The task:
For every line in the records below that holds "section", make a copy.

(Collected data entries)
--- START ---
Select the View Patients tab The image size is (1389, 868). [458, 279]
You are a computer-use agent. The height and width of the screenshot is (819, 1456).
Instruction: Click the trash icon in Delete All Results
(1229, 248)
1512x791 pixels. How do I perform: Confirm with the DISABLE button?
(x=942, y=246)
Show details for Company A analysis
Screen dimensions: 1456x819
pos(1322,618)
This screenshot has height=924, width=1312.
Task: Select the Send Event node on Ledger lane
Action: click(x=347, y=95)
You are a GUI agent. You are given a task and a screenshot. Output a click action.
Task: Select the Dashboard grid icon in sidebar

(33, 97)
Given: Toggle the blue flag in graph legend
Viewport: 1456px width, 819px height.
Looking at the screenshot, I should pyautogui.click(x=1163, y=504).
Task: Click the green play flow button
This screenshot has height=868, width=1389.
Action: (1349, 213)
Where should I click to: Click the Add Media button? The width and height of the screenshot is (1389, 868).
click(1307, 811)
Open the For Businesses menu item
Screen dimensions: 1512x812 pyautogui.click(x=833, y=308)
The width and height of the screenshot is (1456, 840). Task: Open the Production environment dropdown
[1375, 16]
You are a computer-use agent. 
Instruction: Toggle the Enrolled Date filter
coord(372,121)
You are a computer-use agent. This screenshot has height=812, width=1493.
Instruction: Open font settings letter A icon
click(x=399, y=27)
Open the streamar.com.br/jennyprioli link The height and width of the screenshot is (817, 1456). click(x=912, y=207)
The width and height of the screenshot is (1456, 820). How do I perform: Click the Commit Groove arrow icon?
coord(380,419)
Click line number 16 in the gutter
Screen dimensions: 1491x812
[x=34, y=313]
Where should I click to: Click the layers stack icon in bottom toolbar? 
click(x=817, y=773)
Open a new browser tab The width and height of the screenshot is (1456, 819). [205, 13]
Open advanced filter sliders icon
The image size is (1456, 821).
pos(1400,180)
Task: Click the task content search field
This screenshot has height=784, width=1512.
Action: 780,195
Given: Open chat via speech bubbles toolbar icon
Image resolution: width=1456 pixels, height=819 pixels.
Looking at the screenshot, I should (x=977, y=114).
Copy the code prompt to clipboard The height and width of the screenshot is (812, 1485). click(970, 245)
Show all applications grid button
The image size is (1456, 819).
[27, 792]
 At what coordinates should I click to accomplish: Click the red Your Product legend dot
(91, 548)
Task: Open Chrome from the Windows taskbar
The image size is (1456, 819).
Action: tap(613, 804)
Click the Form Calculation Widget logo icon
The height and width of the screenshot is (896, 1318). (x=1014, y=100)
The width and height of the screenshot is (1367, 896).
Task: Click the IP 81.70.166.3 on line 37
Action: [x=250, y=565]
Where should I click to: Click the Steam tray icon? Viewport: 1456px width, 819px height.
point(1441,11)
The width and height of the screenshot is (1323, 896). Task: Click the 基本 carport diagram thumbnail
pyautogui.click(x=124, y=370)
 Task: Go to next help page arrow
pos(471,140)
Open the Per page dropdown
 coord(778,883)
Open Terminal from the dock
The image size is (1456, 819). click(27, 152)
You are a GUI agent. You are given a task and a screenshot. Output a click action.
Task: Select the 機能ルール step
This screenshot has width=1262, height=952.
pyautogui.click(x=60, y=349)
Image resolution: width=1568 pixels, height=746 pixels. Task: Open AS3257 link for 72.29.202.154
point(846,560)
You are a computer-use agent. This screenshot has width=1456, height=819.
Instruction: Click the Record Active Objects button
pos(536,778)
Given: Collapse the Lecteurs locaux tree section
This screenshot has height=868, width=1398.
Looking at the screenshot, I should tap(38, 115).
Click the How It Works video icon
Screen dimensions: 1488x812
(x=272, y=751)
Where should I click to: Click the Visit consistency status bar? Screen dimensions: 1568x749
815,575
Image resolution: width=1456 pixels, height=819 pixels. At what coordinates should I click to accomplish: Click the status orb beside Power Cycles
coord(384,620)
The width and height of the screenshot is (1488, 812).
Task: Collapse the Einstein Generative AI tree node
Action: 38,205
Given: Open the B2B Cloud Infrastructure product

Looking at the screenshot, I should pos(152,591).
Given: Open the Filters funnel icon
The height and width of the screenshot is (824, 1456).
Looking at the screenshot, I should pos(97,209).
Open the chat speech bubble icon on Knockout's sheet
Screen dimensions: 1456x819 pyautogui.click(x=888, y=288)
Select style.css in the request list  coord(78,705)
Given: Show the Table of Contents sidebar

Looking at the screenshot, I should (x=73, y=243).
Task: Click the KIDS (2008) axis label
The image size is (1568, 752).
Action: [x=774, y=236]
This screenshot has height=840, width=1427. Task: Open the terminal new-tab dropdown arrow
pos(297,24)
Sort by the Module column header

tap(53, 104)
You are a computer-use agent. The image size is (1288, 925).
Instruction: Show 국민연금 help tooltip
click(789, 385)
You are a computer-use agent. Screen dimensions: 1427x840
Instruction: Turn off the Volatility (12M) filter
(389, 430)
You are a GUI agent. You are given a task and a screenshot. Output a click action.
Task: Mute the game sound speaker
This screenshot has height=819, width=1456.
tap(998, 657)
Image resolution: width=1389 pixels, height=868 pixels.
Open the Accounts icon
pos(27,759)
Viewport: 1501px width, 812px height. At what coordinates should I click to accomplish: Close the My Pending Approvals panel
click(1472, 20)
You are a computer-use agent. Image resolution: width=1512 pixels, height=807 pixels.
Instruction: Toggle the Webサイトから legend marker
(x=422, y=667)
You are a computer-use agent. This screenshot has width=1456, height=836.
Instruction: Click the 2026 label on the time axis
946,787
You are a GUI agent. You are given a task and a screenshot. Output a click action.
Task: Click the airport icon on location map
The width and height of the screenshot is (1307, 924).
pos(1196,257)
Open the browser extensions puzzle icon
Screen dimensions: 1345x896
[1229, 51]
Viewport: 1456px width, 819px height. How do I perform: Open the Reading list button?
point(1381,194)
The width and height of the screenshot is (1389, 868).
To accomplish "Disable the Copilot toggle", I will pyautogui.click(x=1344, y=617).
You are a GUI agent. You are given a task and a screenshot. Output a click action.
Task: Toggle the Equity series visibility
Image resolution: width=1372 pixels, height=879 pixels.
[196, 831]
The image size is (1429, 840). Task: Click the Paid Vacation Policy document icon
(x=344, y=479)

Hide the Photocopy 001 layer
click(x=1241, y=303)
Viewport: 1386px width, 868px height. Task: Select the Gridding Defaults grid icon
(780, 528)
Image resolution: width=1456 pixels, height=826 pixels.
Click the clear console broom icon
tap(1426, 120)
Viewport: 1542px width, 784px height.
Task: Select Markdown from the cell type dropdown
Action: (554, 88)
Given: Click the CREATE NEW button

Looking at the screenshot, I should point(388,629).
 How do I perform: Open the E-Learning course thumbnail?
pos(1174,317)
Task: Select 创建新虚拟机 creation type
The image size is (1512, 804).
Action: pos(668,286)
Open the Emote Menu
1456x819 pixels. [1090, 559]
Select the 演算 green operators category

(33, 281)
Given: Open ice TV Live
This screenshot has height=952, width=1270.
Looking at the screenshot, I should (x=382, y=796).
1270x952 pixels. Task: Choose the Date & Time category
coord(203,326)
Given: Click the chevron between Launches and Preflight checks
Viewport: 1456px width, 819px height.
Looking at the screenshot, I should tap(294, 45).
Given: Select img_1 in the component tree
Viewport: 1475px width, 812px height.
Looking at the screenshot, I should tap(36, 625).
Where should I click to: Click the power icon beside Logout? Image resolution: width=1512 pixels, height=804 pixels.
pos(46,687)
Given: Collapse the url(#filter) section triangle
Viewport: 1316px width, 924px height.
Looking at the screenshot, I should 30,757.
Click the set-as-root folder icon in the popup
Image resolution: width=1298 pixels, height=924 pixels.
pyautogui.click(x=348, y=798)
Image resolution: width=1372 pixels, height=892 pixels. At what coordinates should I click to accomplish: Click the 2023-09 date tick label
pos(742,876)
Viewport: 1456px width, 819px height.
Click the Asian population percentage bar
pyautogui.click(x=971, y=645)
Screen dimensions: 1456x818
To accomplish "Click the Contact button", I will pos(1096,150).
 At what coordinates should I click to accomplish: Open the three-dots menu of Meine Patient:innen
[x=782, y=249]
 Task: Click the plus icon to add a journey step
--- END ---
Reply:
Given: Collapse the Lecteurs locaux tree section
Given: Collapse the url(#filter) section triangle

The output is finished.